CTH has a strong sense that when the final analysis on Venezuela’s ongoing socialist struggle is written, some years from now, the geopolitical strategy used by the Trump administration will be taught in political science classes. [Backstory Here]
As a result of horrific socialist policies, primarily driven by using oil production to maintain it’s socialist governance, Venezuela is under massive debt and desperate for cash.  The United States was one of the few remaining cash purchasers of Venezuela oil before U.S. Secretary of Treasury  Mnuchin imposed sanctions.
Previously China and Russia purchased Maduro’s oil, however their current purchases are/were all made as offsets, repayments, for prior loans.  China and Russia already own 49% of Venezuela’s state oil company PDVSA. Venezuela repays China and Russia with oil, but Venezuela needs cash revenue. It doesn’t generate additional revenue for Maduro if China and Russia purchase more oil, it only pays down the Venezuelan debt.
Venezuela needs money.  However, if anyone engages in restructured debt or further loans or bond holdings to Maduro they run the risk of running afoul of Secretary Mnuchin’s sanctions which could have a downstream effect of freezing their own banks and international financial systems from engagement with U.S. banks.
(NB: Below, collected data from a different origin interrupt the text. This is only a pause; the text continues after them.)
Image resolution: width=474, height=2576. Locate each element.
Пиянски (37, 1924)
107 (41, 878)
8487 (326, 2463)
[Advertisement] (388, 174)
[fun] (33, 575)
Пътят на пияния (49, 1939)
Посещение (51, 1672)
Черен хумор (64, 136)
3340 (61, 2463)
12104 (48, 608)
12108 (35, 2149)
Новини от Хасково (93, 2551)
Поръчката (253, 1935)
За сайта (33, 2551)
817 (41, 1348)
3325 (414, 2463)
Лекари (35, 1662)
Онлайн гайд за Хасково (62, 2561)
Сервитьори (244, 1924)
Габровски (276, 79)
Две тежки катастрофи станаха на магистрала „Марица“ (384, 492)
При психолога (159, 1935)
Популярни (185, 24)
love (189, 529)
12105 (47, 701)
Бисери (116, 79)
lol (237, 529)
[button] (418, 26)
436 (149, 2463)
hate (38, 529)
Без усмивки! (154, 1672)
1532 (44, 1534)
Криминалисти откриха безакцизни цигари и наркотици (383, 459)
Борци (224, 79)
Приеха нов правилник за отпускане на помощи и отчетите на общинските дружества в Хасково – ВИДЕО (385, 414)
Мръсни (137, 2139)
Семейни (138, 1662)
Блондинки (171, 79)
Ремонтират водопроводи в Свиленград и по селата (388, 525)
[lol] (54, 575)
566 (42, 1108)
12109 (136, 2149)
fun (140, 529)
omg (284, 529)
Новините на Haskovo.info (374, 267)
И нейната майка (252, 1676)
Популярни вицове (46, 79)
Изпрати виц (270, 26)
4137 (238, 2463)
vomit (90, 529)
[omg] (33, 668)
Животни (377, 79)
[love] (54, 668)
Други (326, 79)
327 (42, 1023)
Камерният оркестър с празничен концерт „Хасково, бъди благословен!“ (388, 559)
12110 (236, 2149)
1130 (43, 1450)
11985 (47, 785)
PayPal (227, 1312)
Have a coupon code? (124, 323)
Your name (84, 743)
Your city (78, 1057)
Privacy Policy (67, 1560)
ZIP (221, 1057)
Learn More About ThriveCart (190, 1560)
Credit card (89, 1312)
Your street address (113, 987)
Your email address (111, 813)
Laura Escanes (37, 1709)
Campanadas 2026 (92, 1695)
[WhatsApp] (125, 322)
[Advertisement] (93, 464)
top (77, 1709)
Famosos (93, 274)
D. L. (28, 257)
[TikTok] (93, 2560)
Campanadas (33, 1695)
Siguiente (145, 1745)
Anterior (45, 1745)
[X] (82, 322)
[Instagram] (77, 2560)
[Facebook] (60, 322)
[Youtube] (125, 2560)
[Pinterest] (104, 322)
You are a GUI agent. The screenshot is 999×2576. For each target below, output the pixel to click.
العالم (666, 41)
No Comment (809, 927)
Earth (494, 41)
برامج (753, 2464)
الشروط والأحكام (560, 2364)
Secretary Mnuchin is open to softening the sanctions provided that Venezuela’s opposition party, the people under the regime, agree to such measures.  That approach provides the genuine democratic reformers leverage, and, more importantly, forces Maduro to their table.   It’s a really interesting dynamic.

CARACAS, Venezuela (AP) — Cash-strapped Venezuela will launch into a discussion Monday with foreign investors about rescuing itself from crushing debt incurred during better times for the oil-rich country.  Investors eager to be paid back, however, worry that confusion clouds the meeting.
[…]  The Trump administration has sanctioned a growing list of Venezuelan officials, including the government’s top two debt negotiators, Economy Minister Simon Zerpa and Vice President Tareck El Aissami, who is accused of being a major drug trafficker. Washington has also barred U.S. companies from lending new money to Venezuela because of human rights abuses committed during months of anti-government protests and Maduro’s efforts to squash the opposition.
But in a sign the Trump administration might be willing to soften its stance, the Treasury Department said last week that it would consider allowing Americans to deal in new debt if any restructuring plan was backed by Venezuela’s opposition-controlled congress, whose authority has been steadfastly ignored by Maduro’s government.  (read more)


The sanctions against Venezuela, while targeted, are only one small outcropping of a much larger geopolitical strategy that U.S. President Trump has initiated for the past ten months with jaw-dropping success:

From OPEC (Saudi Summit) to the EU and Baltic States (Poland Pre-G20); to North African energy development via President Macron (Libya and Mali); to walking away from the Paris Climate agreement; to discussions with Theresa May on a bilateral trade deal; to massive shipments of coal to U.K. and France; to closing a deal to deliver Ireland massive amounts of Texas LNG; to our own internal U.S. energy production policy with pipelines, Oil, Coal and Liquified Natural Gas (LNG) etc.

In addition to driving our own energy production, President Trump has used all of those “allied” relationships to ramp up production of energy products and international pressure via lowered global energy prices.
The bigger part of the ‘big-missed-picture‘ was how that energy strategy impacted adversaries like Russia, Iran, China and, in this example, Venezuela; while simultaneously supporting the larger America-First economic and geopolitical goals.
President Trump thinks seriously long-term, and really BIG picture.
Global energy, mostly oil, fuels the expansionist and interventionist structure that builds the very foundation of our geopolitical adversaries’ ability to continue their global influence. Diminish the influence of energy, as an enabling system for authoritarian expansion, and president Trump puts the squeeze on the financial resources of those looming nations dependent on energy as income.
Most of our current geopolitical adversaries: Russia, Iran and China are dependent on high energy prices.  Secondly, the downstream economic adversaries, Venezuela, Cuba etc. are dependent on high energy prices to maintain their economic position and alliances. As examples: China (as a geopolitical influence agent), and Mexico (as a NAFTA trade parasite), hold adverse interests to the U.S. on trade policy.
President Trump, by pressuring lowered global energy prices, has fractured the foundation of energy producing nations to influence geopolitical strategy; Trump has diminished their most powerful tool.
As a consequence, economic adversaries like China are put into a position of having to spend more money, directly, to aid their allies and to maintain their influence.  The primary revenue China spends comes from their access to sell products in U.S. markets.
Restrict China’s access to U.S. markets via trade policy and Trump is restricting their revenue; while at the same time using energy policy to force them to spend more to retain their influence.